Friday, March 04, 2011

More reactions from Israel and Palestine on the Middle East Uprisings

PIAG's Dispatch for March continues our report on the reactions of Israelis and Palestinians to the uprisings for democracy in the Middle East.

Israeli columnist and former Knesset member Uri Avnery writes, “among ordinary Israelis, there was quite a lot of spontaneous sympathy for the Egyptians confronting their tormentors in Tahrir Square . . .” Yet “even in the few halfway intelligent talk shows, there was much hilarity about the idea that ‘Arabs’ could establish democracies. Learned professors and media commentators 'proved' that such a thing just could not happen – Islam was ‘by nature’ anti-democratic and backward, Arab societies lacked the Protestant Christian ethic necessary for democracy, or the capitalist foundations for a sound middle class, etc. At best, one kind of despotism would be replaced by another.”

The most common conclusion among Israeli pundits, Avnery continues, “was that democratic elections would inevitably lead to the victory of ‘Islamist’ fanatics, who would set up brutal Taliban-style theocracies, or worse. Part of this, of course, is deliberate propaganda designed to convince the na├»ve Americans and Europeans that they must shore up the Mubaraks of the region or alternative military strongmen. But most of it was quite sincere: most Israelis really believe that the Arabs, left to their own devices, will set up murderous ‘Islamist’ regimes, whose main aim would be to wipe Israel off the map.”

Yet within all this fear and uncertainty, Avnery sees political and moral opportunity: “When entire peoples rise up and revolution upsets all entrenched attitudes, there is the possibility of changing old ideas. If Israeli political and intellectual leaders were to stand up today and openly declare their solidarity with the Arab masses in their struggle for freedom, justice and dignity, they could plant a seed that would bear fruit in coming years.”

Palestinian reaction to the events in the Arab world is a mixture of frustration, concern, hope, and pride. In a fascinating article, Hossam el-Hamalawy, an Egyptian journalist, writes that Palestine’s Second Intifada was the inspiration for the uprising in Egypt:

“The Egyptian revolution, rather than coming out of the blue on 25 January 2011, is a result of a process that has been brewing over the previous decade -- a chain reaction to the autumn 2000 protests in solidarity with the Palestinian intifada. . . Mubarak's iron-fist rule and the outbreak of the dirty war between the regime and Islamist militants in the 1990s meant the death of street dissent. Public gatherings and street protests were banned and if they did take place, confronted by force. Live ammunition was used on strikers. Trade unions were put under government control. Only after the Palestinian intifada broke out in September 2000 did tens of thousands of Egyptians take to the streets in protest -- probably for the first time since 1977. Although those demonstrations were in solidarity with the Palestinians, they soon gained an anti-regime dimension . . .”

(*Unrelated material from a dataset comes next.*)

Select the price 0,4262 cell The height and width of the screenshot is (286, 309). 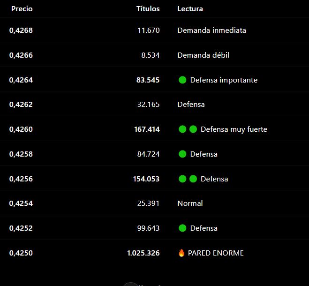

The obvious, if often unspoken question on everyone’s mind is whether the popular uprisings in Tunisia, Egypt, Libya, Bahrain, Yemen, Morocco, and other countries in the region will embolden the Palestinians to rise up again. Reserve Brigadier General Michael Herzog warns in Ha’aretz of a “tremendous earthquake shaking our region. . . Where will the popular revolutionary energy released in our region lead? Israel should take into account that this energy, now directed inward, will at some point be directed at it as well. In the Arab street, there is deep empathy for the Palestinians. . . This is especially true during a protracted diplomatic stalemate. Moreover, because of the stalemate, with the banner of liberty raised in our region, the Palestinian public could embark on a popular anti-Israeli uprising. Israel would then face a difficult test, against the background of serious diplomatic isolation and the wave of international recognition of Palestinian aspirations for statehood.”